Michigan State Spartans forward Coen Carr (55) goes up for a dunk on Northwestern Wildcats forward Blake Preston (32) during the first half at Welsh-Ryan Arena in Evanston, Illinois, on Sunday, Jan. 7, 2024.
Michigan State Spartans forward Coen Carr (55) goes up for a dunk on Northwestern Wildcats forward Blake Preston (32) during the first half at Welsh-Ryan Arena in Evanston, Illinois, on Sunday, Jan. 7, 2024.

Bonus: Freshman thoughts – the Northwestern edition

When Xavier Booker replaces Malik Hall with five minutes to play in a Big Ten road game, you can look at it two ways — that Hall is not playing well and/or that Tom Izzo’s faith in Booker is growing.

The former was definitely the case. Oof. But I also think Booker has done some things in practice that have Izzo looking at him a little more as an option. After all, he entered the game for the first time before fellow freshman Coen Carr did Sunday. Booker’s impact in a little more than five minutes was minimal. But he was out there when the game was on the line and when he screwed up late in the second half, Izzo was on him. You never want to be the player Izzo stops yelling at. Then he’s lost faith. You’d rather draw his ire.
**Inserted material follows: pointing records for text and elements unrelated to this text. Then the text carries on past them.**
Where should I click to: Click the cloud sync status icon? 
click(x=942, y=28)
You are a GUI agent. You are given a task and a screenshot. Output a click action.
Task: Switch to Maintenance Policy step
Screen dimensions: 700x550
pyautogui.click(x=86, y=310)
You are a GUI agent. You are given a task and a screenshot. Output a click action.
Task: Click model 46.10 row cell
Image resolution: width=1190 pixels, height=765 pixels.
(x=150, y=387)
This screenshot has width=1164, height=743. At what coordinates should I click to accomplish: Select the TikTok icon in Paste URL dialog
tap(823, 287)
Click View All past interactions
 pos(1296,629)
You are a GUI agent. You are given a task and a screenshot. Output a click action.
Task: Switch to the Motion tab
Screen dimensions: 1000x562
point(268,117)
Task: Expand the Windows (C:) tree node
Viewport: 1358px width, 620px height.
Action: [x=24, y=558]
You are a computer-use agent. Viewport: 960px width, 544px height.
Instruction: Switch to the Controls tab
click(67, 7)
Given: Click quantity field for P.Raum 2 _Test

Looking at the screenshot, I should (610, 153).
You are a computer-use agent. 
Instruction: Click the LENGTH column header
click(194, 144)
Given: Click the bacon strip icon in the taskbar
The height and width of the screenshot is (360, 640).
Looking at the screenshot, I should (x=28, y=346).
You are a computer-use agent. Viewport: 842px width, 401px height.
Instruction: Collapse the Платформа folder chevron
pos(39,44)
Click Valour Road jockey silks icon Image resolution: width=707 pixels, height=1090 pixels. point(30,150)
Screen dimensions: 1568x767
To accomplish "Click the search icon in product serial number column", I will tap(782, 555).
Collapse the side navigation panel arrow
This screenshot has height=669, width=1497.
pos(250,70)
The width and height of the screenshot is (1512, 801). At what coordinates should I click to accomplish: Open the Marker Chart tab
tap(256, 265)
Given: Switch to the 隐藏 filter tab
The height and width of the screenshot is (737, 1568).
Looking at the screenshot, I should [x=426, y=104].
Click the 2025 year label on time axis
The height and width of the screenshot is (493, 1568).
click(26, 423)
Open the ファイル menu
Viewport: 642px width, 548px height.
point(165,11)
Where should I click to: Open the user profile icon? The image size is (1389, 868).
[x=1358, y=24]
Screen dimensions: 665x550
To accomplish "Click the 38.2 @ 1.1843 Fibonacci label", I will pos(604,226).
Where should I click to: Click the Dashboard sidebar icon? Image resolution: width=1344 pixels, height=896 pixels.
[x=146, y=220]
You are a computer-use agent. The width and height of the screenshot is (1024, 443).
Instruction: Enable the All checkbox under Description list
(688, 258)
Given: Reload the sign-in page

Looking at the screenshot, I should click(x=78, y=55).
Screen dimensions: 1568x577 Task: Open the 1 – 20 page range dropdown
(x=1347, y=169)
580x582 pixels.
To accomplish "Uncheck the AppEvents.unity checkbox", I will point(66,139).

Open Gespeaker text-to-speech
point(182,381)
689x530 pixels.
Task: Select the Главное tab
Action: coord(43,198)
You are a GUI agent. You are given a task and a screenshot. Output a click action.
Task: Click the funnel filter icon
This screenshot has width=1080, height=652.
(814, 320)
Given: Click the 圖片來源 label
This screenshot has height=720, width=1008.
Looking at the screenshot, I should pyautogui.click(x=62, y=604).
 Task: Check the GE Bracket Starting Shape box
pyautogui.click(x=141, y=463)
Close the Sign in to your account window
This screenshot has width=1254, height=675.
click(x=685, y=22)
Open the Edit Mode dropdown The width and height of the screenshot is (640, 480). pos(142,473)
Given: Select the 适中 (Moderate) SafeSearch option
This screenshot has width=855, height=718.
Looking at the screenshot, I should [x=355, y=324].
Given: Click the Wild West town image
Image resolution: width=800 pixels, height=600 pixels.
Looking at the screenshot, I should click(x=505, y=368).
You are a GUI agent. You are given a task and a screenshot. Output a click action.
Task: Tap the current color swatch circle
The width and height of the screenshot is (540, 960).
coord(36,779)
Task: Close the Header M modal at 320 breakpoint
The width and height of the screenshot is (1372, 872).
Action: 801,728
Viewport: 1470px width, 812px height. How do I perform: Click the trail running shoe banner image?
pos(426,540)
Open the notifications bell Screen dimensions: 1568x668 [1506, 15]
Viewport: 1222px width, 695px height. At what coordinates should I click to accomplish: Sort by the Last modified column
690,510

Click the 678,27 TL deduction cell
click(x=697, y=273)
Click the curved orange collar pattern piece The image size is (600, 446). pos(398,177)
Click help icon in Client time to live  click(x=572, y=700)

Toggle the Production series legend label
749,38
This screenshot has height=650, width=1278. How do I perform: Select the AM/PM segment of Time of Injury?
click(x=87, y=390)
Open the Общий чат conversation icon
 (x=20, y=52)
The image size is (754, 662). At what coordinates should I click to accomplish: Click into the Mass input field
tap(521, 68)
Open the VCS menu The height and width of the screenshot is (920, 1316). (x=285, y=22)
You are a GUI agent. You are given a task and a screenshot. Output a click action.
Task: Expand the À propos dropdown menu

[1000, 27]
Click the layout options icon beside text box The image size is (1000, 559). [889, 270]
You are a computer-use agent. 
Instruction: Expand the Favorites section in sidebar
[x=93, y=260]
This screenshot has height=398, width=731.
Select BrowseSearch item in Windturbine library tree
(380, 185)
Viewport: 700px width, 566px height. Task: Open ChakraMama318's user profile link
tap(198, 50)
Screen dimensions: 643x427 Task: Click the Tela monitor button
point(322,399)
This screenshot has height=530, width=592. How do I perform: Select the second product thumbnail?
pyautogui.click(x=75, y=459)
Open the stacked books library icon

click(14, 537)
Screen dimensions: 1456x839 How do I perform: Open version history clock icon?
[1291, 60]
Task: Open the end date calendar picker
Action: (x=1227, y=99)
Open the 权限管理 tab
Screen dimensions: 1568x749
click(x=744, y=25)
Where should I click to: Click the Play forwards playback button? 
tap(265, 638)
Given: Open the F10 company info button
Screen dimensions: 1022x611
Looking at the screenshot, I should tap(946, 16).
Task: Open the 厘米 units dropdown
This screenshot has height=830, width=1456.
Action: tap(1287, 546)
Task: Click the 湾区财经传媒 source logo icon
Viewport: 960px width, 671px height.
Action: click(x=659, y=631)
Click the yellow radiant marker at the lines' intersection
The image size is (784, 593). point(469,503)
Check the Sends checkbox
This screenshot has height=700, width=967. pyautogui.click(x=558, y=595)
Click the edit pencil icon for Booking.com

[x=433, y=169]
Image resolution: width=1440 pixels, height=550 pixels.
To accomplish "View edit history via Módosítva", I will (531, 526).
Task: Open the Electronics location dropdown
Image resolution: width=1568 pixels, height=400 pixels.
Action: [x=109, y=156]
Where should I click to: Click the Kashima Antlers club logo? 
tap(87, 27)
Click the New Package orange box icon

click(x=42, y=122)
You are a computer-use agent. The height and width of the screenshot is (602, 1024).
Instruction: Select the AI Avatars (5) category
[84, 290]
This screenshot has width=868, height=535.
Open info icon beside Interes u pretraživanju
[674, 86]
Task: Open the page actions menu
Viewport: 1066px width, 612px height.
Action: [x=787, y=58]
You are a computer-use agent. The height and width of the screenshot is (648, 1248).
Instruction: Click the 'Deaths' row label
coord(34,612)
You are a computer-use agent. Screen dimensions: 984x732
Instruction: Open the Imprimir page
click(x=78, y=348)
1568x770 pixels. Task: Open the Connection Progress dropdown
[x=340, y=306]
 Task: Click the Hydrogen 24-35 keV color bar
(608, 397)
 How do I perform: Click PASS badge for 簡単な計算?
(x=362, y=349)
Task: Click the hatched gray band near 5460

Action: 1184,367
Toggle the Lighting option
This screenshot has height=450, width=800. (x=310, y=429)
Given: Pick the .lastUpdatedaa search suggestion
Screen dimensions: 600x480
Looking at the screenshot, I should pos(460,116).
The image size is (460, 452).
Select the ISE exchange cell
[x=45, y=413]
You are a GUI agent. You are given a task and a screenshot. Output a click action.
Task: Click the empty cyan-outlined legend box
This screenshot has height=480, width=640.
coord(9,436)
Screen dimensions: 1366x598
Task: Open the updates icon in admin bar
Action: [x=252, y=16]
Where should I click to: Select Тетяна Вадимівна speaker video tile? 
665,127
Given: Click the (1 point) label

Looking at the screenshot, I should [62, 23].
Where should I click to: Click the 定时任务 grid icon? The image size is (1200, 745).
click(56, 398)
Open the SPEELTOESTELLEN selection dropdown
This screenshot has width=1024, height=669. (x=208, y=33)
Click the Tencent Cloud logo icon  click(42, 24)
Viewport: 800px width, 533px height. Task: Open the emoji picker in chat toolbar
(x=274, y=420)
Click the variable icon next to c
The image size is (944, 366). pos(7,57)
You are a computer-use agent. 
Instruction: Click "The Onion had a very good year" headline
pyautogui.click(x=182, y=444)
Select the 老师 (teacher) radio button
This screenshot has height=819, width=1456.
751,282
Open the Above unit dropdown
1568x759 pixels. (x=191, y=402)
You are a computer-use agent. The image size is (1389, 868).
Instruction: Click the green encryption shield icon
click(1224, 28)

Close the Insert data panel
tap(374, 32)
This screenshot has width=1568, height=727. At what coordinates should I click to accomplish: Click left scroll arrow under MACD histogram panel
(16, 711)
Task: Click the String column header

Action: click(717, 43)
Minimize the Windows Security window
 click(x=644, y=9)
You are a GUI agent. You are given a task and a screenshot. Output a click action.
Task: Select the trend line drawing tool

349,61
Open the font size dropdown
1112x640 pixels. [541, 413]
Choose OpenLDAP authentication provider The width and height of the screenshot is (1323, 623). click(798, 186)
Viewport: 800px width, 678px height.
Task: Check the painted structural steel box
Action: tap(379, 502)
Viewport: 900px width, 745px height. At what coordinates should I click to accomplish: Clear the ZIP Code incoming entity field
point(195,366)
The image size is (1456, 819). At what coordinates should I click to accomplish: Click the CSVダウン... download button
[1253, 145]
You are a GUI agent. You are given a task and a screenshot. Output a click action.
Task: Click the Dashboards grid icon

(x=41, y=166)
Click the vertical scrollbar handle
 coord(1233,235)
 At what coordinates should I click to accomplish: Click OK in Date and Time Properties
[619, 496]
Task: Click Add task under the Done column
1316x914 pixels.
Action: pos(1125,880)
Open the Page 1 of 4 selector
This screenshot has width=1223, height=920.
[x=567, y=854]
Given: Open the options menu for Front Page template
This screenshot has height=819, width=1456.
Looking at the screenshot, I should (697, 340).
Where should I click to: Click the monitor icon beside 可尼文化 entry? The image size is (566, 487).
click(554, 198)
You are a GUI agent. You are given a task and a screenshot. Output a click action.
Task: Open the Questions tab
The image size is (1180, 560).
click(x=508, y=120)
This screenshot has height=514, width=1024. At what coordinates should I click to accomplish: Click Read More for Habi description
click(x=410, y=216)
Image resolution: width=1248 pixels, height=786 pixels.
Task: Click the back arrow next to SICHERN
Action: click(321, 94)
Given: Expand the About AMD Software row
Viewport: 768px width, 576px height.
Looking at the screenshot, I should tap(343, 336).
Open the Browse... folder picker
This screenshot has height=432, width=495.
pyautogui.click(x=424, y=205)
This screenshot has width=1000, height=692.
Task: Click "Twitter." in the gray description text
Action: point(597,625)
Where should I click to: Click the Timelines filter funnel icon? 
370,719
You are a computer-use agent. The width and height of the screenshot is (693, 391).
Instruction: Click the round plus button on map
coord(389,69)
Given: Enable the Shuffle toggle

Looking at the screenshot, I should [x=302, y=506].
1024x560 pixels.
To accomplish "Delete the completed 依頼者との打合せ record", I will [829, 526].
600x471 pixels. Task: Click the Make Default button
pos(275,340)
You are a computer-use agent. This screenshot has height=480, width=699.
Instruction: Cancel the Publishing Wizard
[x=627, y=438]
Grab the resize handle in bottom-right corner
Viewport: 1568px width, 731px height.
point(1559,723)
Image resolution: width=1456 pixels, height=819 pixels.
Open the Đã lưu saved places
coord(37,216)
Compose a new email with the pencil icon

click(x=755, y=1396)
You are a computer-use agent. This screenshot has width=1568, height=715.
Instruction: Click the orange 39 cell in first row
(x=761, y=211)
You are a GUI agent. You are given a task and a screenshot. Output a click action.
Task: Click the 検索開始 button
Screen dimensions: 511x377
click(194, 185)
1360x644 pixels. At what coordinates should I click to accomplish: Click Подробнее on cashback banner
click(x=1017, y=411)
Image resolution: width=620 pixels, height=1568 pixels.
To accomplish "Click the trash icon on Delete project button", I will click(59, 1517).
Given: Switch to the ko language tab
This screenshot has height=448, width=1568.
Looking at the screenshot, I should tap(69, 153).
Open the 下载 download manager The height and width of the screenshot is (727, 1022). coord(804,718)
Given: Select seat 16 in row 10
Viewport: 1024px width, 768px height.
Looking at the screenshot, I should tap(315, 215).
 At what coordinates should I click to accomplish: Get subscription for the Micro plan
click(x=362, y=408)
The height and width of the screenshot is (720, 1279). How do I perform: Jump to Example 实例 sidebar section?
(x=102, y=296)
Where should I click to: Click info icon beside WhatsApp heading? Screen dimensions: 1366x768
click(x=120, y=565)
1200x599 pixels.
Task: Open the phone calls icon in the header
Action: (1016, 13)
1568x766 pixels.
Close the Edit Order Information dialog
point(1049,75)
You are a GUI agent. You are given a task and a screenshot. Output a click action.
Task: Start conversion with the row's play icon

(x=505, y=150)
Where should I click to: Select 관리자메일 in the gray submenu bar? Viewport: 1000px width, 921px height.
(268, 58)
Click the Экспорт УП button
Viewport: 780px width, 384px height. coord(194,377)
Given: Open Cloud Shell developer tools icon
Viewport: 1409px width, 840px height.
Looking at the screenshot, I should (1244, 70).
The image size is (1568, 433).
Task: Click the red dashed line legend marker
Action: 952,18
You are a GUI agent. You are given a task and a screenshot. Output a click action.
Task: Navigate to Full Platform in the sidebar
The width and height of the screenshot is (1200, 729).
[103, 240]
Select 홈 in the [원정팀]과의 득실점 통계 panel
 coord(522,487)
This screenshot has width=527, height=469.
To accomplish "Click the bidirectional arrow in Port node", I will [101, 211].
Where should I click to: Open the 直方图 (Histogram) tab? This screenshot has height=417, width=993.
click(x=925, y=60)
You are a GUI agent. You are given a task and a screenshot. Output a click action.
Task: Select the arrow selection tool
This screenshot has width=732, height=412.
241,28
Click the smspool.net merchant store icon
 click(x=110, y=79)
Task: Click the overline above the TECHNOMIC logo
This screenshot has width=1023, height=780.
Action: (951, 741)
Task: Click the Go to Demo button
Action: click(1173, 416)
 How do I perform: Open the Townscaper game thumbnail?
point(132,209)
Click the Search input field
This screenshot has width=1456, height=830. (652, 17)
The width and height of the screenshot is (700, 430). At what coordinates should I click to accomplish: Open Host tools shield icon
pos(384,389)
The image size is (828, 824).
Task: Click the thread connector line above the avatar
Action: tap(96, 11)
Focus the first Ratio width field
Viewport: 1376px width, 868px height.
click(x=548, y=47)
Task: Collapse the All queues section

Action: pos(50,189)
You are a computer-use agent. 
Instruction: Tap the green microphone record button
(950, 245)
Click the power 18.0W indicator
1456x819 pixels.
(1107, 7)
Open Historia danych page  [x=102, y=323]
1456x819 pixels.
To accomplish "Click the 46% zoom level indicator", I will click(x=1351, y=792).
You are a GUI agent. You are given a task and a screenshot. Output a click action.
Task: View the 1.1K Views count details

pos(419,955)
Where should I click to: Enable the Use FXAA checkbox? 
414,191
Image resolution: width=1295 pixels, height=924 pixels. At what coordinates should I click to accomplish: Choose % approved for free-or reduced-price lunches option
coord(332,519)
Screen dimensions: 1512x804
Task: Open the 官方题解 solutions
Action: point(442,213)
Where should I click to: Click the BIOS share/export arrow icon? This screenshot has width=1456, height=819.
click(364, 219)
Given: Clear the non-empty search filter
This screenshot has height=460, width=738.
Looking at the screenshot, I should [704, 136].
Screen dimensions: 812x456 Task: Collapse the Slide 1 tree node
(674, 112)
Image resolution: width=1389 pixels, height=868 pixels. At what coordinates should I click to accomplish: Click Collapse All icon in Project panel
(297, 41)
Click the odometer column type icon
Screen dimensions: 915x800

MSU didn’t get much out of this game — other than to be reminded what the road feels like, an education of sorts. Booker was part of that. He should benefit from it.

Carr had a rough night. Just two rebounds and an assist in 12 minutes. The Wildcats ran a lot of actions that made it tough to lean on Carr defensively. Carr is playing a lot of his minutes at small forward now that Jeremy Fears Jr. is out. He’s learning how to defend a different spot than he had been for most of the first two months. That’s going to show itself in some games.